Like any app, Instagram is not infallible. It comes with its own inherent set of boundaries. “Our biggest struggle is figuring out new ways to continuously resonate with customers,” Gentz says. The brand has endeavored to cultivate a platform where everyone from novice to licensed cosmetologist feels welcome, and now the trick lies in growing that base while preserving originality. Because, truth be told, IG is not the most forgiving of all mediums. You’re often just as good as your last hit post.

For brands striving to drive traffic to web stores, the inability to link products via captions presents a further challenge. “Occasionally we must tell viewers to click the ‘Link in Bio’ to purchase the product about which we’re posting,” Rouchou says. “It’s a bit of a setback, and not as instantly gratifying as we’d like this technology to be.” She and others are keeping fingers crossed for the introduction of a hyperlink feature in the near future. (Wink, wink, Instagram developers!)

“There’s a level of implied trust that comes with Instagram. Your followers have chosen to be part of the conversation, so they’re inherently more active in it and more likely to participate beyond a simple scroll or like.”

–Meghan Gentz, senior manager of social media and content, CosmoProf Beauty

When all is said and done, Instagram is where you go to scroll through pretty pictures. Aim for the stratosphere— don’t settle on mediocre sights. Photos should inspire and thrill and educate and scintillate and make products pop from the cosmos of sameness. “It’s all about the image,” concludes Gentz. “That two-by-two square must be impactful enough to stop a scroll and trigger interest in the caption.”

If the visual isn’t arousing, it won’t matter what you’ve scribed below. In Gentz’s experience, transformation posts depicting a clear before and after tend to spark lively conversation. “People love to see the process and hard work that have gone into crafting a finished look.”

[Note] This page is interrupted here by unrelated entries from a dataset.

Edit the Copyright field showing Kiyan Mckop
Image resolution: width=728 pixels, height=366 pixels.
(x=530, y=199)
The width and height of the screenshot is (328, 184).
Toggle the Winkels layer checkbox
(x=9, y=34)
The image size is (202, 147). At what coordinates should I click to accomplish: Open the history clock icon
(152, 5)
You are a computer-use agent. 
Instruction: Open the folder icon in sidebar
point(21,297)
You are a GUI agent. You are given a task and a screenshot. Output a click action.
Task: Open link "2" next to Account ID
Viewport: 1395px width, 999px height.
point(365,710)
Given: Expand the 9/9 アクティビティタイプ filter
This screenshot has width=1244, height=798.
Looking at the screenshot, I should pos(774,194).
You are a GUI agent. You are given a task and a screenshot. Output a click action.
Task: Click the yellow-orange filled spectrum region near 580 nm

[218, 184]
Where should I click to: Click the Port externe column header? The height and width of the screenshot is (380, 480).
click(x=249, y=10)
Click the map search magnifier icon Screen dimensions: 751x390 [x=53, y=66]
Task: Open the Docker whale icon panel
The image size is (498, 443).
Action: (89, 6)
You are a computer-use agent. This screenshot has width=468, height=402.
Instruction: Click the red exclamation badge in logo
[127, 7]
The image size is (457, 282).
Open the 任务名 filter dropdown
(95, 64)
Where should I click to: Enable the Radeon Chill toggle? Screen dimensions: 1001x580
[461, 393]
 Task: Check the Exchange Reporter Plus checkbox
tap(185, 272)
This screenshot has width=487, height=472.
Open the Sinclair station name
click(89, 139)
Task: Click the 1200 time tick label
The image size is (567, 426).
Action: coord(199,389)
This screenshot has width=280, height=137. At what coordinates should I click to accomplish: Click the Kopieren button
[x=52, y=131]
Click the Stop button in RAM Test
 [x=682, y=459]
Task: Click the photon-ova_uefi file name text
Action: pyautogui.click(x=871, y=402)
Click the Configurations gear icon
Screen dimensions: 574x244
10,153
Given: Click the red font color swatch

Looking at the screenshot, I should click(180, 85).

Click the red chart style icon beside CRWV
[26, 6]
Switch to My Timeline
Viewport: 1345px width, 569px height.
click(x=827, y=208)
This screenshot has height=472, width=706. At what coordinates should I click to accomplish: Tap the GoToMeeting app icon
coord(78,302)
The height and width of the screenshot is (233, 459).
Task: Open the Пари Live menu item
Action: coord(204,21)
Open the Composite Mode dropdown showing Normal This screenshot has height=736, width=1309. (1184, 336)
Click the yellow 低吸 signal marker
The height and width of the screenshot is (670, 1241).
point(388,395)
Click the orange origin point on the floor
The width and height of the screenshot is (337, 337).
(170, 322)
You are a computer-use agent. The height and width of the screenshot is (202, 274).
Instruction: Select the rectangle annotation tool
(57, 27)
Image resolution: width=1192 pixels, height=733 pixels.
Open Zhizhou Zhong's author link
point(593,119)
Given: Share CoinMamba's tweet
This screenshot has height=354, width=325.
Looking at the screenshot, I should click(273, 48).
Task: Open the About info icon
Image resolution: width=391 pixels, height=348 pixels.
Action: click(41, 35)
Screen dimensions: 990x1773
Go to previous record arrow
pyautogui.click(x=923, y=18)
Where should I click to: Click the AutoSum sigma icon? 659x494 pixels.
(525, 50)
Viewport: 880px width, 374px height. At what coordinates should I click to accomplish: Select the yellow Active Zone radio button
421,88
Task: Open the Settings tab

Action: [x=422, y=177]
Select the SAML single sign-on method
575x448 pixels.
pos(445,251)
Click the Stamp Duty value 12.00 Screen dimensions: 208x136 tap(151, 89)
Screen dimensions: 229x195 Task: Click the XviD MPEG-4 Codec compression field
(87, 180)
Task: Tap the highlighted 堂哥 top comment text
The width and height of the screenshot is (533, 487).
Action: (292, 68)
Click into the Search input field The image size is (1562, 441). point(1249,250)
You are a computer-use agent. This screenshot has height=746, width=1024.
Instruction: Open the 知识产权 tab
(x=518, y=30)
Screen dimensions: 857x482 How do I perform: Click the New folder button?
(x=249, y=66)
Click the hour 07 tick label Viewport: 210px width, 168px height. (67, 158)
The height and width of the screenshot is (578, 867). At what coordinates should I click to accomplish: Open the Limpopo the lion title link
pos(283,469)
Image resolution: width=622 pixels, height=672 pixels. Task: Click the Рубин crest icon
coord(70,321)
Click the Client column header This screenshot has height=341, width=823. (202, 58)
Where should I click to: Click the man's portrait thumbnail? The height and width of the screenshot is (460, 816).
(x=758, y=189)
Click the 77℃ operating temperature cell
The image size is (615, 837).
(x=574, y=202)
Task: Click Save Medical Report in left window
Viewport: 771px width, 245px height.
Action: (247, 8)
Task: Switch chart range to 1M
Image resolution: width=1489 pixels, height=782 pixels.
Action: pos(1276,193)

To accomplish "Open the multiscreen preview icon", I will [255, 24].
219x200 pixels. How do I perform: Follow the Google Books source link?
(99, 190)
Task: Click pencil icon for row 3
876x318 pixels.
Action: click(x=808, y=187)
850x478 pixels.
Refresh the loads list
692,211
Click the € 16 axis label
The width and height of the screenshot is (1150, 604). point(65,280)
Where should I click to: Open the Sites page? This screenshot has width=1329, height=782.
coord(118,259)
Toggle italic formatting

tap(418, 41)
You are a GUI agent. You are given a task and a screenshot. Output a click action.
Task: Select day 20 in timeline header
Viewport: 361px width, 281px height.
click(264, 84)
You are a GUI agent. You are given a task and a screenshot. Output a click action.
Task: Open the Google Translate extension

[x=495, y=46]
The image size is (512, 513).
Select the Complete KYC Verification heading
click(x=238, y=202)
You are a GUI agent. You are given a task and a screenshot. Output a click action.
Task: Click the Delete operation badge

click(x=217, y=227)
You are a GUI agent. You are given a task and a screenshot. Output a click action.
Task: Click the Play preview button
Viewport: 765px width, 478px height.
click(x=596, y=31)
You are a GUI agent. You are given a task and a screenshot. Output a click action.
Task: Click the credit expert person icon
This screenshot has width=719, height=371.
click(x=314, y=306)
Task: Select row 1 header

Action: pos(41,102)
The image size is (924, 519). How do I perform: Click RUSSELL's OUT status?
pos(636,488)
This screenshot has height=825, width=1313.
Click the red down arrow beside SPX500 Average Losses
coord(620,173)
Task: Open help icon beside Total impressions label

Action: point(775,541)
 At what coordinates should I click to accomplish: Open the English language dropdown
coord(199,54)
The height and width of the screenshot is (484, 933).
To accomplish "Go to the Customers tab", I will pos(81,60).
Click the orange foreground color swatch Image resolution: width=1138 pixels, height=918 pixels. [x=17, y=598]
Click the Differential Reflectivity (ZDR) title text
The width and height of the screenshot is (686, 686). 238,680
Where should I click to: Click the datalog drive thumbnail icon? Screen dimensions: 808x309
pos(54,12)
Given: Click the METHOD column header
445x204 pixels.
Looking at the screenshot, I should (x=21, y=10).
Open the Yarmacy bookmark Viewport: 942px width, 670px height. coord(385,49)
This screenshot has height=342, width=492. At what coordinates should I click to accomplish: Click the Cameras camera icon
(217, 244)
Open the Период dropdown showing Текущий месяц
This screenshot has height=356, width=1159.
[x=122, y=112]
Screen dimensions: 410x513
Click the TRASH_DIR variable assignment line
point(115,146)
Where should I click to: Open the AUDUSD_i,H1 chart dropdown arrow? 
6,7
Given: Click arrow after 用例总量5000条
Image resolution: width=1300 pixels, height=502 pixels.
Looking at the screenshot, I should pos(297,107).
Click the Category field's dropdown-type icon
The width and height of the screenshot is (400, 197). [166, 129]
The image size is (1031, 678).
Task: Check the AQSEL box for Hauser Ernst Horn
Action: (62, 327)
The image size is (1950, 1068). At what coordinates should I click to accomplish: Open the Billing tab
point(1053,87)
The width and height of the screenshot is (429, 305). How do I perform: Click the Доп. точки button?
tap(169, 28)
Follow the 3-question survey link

At Planet Beauty, Rouchou first identifies a product, then crafts a cool concept for how to represent it virtually. Recent examples include posts about two Obsessive Compulsive Cosmetics items. “For the first, a lipstick called Strange & Unusual, we created a Beetlejuice-themed graphic,” she explains. “We also did a turntable-style GIF for another lipstick named Synth.” It’s incredible to witness the enthusiasm this type of original idea can incite. Think outside the box, and you’ll win the hearts of IG followers.